Never before has an FDA commissioner been overruled in such a manner. The agency's decision was based on the expertise of pediatricians and obstetricians, advisory panels and studies compiled by the drug's manufacturer. In other words, it was the best medical advice available.

In his inaugural address, President Barack Obama pledged to "restore science to its rightful place." By that, he appears to mean he'll support science when it's convenient but not when it might rally social conservatives against him. But if a Democratic president can't stand behind the medical findings of the FDA, who will?

Unfortunately lost in this decision is the welfare of the teens affected and the prospect of more unintended pregnancies. That is likely to lead to more abortions — a circumstance conservatives claim not to want. Estimated to number 1.6 million per year in the U.S., unintended pregnancies are a serious and costly problem that contribute to the cycle of poverty and the incidence of birth defects.

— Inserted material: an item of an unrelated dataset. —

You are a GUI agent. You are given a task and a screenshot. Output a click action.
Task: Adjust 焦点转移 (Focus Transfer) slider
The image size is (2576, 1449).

That's not to suggest that Plan B should be regarded as anything more than a back-up method of birth control, one that does nothing to reduce the risk of sexually transmitted disease. But medically unnecessary restrictions on access to birth control are unfair to women, a point that should have been obvious to Ms. Sibelius, who has generally been viewed as a champion of women's health care rights and as staunchly pro-choice.

Perhaps Mr. Obama felt an obligation to balance some of his more progressive policies (insisting contraceptives be funded under health insurance reform, for instance). But how disappointing that he would make that political calculation at the expense of teen girls who, instead of the bogus threat of a commonly used drug, must face the very real health threat of unwanted pregnancy.